Introducing dataSourceRef checking is a breaking/noisy change
The dataSourceRef checking introduced in https://github.com/NeTEx-CEN/NeTEx/pull/454 creates much feedback from our users.
Firstly, the change is performed in the master branch. But it creates a breaking change for users which use dataSourceRef (not a majority, indeed). These users need to manage several millions of validation errors because of this single change. As we're trying to convert users to "updating is life, updating is safe", this time, it wasn't ...
The dataSourceRef has been explained to these NeTEx users as an attribute to "tag" data origins. Now it has to be a real concept, a real model. If somebody has identified a real usage, great, but could it be introduced in the next branch ? With a documented usage ?

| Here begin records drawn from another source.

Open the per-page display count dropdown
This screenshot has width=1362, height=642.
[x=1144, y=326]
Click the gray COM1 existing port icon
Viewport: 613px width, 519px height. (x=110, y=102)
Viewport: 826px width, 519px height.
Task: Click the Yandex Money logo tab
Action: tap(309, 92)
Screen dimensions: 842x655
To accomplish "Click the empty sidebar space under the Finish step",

In a first time, we tried to search a "computer science" solution, especially by populating automatically DataSource models in NeTex files. But the XSD constraint doesn't give other solutions than defining into each XML file a DataSource model to match the dataSourceRef value (yes, I know, but ZIP files is the main usage). It requires creating hundred of DataSource (empty) models across the ZIP archive. It makes the technical solution very verbose and very ugly :(
Could the XSD constraint introduced in https://github.com/NeTEx-CEN/NeTEx/pull/454 be reverted ? At least in a first step to share real expectations behind the DataSource concept ? 🙏
If a fake dataSourceRef was added, just empty them. Problem solved.

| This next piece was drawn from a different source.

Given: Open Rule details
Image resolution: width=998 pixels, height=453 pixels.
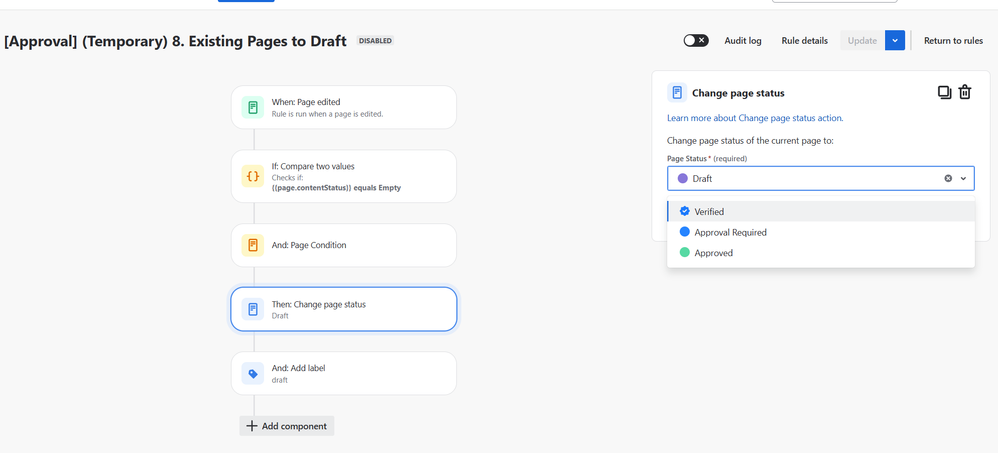Looking at the screenshot, I should [x=805, y=41].
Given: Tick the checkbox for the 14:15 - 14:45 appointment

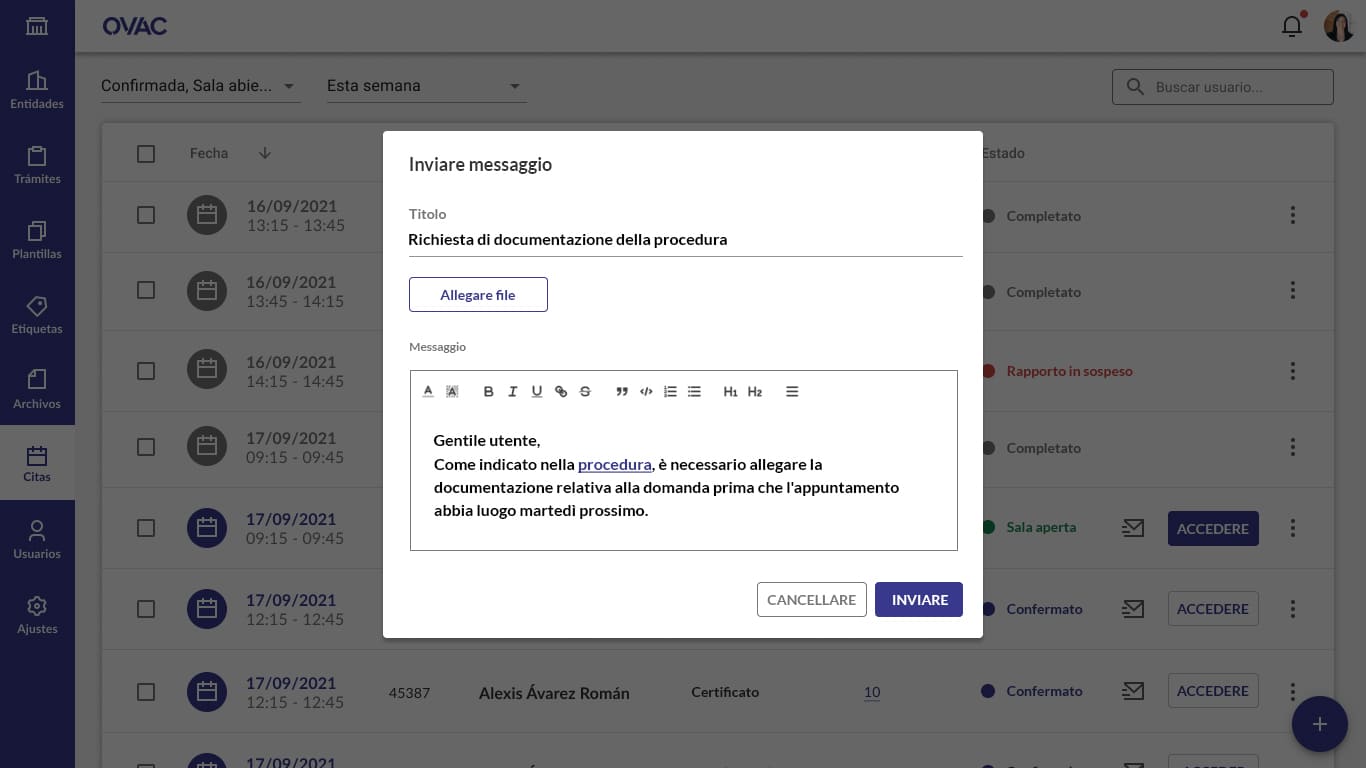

I'm afraid that we cannot break datasets that were previously validating, especially in master
I don't agree. We did not change the schema, we add more validation rules. That this shows that the producer was producing non-standard implementations is on them.
Many NeTEx users and profiles (like the French Profile) promote a dataSourceRef / defaultDataSourceRef usage but don't make mandatory a related DataSource. Is it bad / is it good ? Whatever. That's the current usage. Many software programs are in production with this logic.
The change performed by https://github.com/NeTEx-CEN/NeTEx/pull/454 makes impossible for these NeTEx users to validate their NeTEx files (which were 100% valid before this PR). And it doesn't create 2/3 errors but several millions of errors on large files.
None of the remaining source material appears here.